Records to process.
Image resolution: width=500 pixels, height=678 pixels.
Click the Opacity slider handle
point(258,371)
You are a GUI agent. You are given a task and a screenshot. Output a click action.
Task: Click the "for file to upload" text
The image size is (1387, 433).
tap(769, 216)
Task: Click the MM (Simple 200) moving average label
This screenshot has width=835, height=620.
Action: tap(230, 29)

--

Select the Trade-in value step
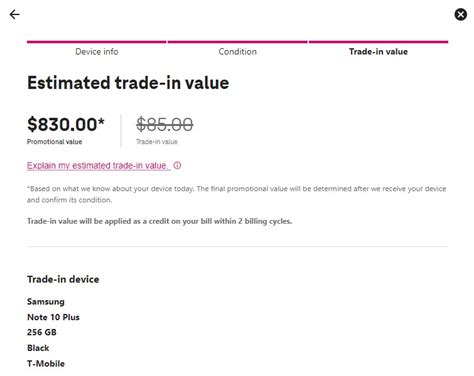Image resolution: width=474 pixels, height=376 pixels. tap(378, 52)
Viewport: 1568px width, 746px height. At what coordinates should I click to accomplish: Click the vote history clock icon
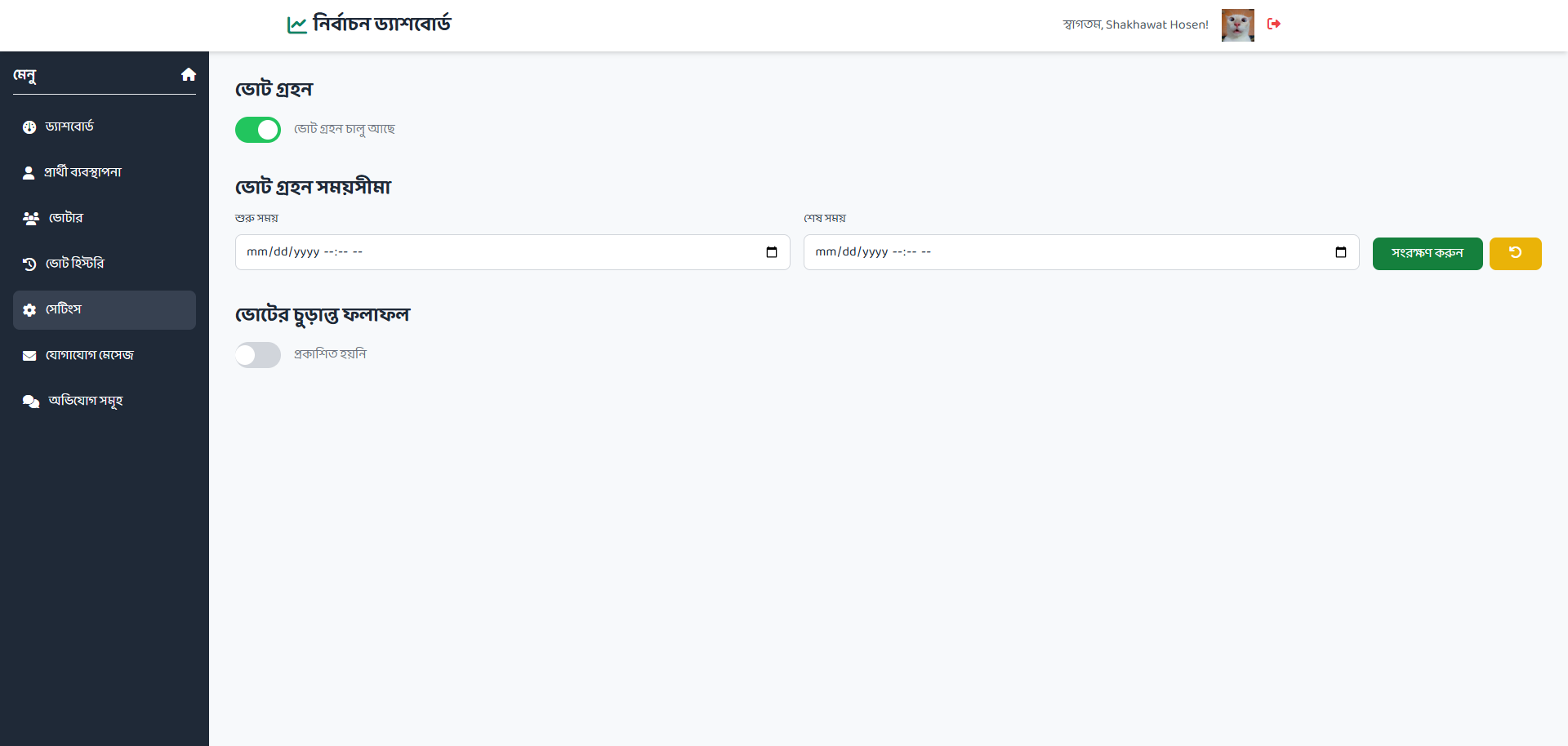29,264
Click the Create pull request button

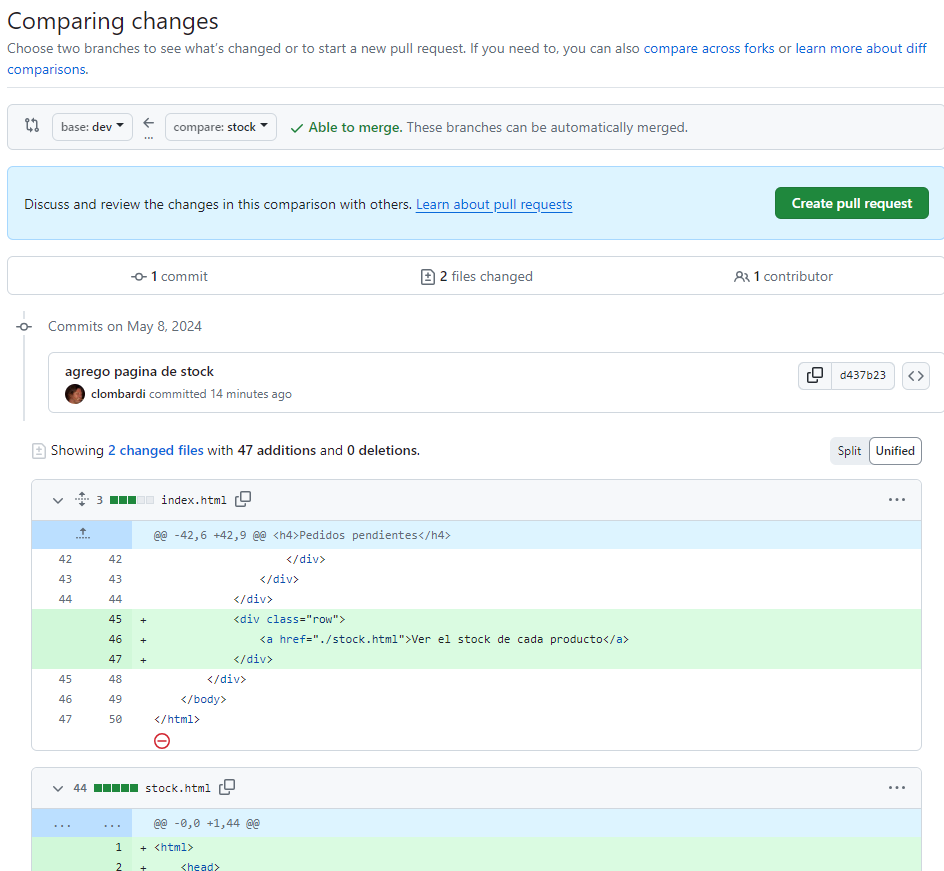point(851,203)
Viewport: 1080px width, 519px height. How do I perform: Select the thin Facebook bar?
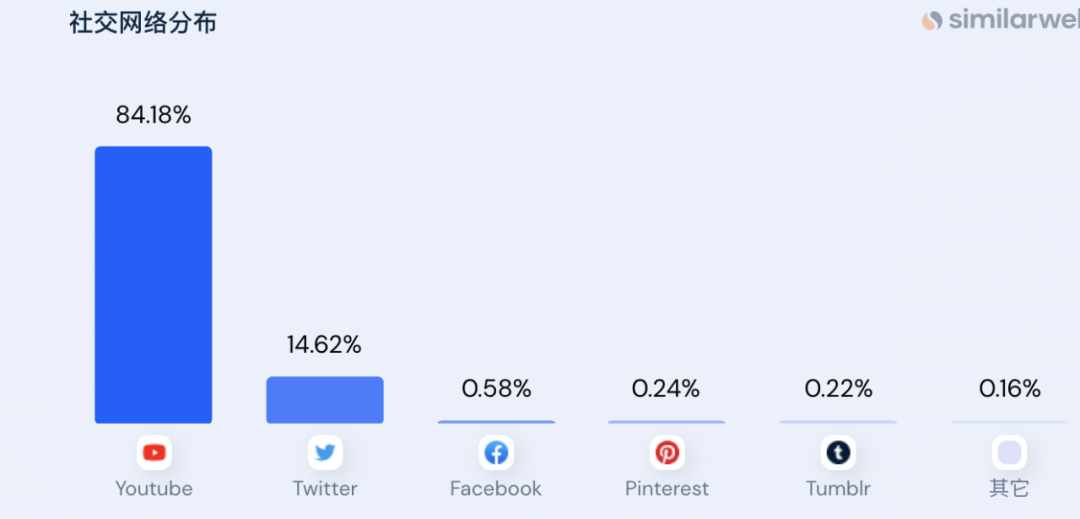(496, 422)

Problem to solve.
Where the line holding "You are a GUI" appears in the listing above, start reproducing exactly, and end with the line holding "Task: Click the MM".

Completed task.
You are a GUI agent. You are given a task and a screenshot. Output a click action.
Task: Click the "for file to upload" text
The image size is (1387, 433).
tap(769, 216)
Task: Click the MM (Simple 200) moving average label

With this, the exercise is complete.